The right of education to all children is so fundamental as to be virtually uncontested within the Western world. But for many of the world's children, education is not a right, but a privilege - and one that millions of children are not afforded on the basis of their gender alone. It is only in recent years that the fight for girls' educational rights became an issue of global prominence, in large part due to the efforts of one young woman.
Malala Yousafzai is a girl with a voice in a world where women remain voiceless. However, her decision to speak up against the injustices done to her and other young women was not without consequence.
On October 9, 2012 Malala was riding the bus on her way home from taking an exam when a Taliban gunman boarded the vehicle and shot her in the head. Her road to recuperation would lead her to seek treatment in the United Kingdom, where she resides to this day.
When the shooting occurred, Malala had been an advocate for girls' educational rights for three years and had already begun to accumulate followers on a global level for her heroism and activism. She was fourteen years old at the time.
Now, only two years later, the young woman has reached a new milestone. At 17, she has become the youngest ever recipient of the Nobel Prize in any category. Malala shares the 2014 Nobel Peace Prize with Indian educational and children's rights activist, Kailash Satyarthi.

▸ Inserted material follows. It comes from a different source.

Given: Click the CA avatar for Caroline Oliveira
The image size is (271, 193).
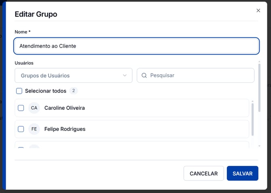Looking at the screenshot, I should pos(34,108).
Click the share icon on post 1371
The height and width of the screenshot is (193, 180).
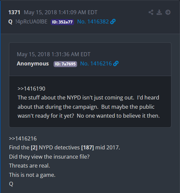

The Ongoing Fight for Girls' Educational Rights in Pakistan
It is undoubtedly a remarkable achievement. However, the fight for educational rights is far from ended. The assassination attempt against Malala may have been the most notable such instance of this kind of violence, due in large part to her growing celebrity prior to the event, but numerous other women and girls have been violently attacked and murdered - all for the crime of trying to obtain an education.
While it would be reassuring to think that these crimes occurred before the attempt against Malala's life, numerous such occurrences have taken place since. Among the most heinous of these events have been the shooting deaths of female teachers, the burning of a girls' high school, and the bombings of over a thousand schools that actively supported the rights of girls to achieve an education.
The Pakistani government has assured the global community that it is taking steps to ensure the educational rights of its girls -- a right that is supported by the Constitution of the country. However, a foundation set up in Malala's honor -- one that the Pakistani government has promised to fund with $10 million -- seems to be much more of a pacification effort than an earnest attempt by the country to undo the damage done by these militants.
Malala herself noted that significant lack of support for these issues in a petition written in protest of the murder of Shahnaz Nazli, one of the teachers killed in these attacks. Though funding can build schools, it cannot prevent them from being bombed or burned to the ground, and it certainly cannot prevent the deaths of those young girls seeking an education or the teachers fighting for that right.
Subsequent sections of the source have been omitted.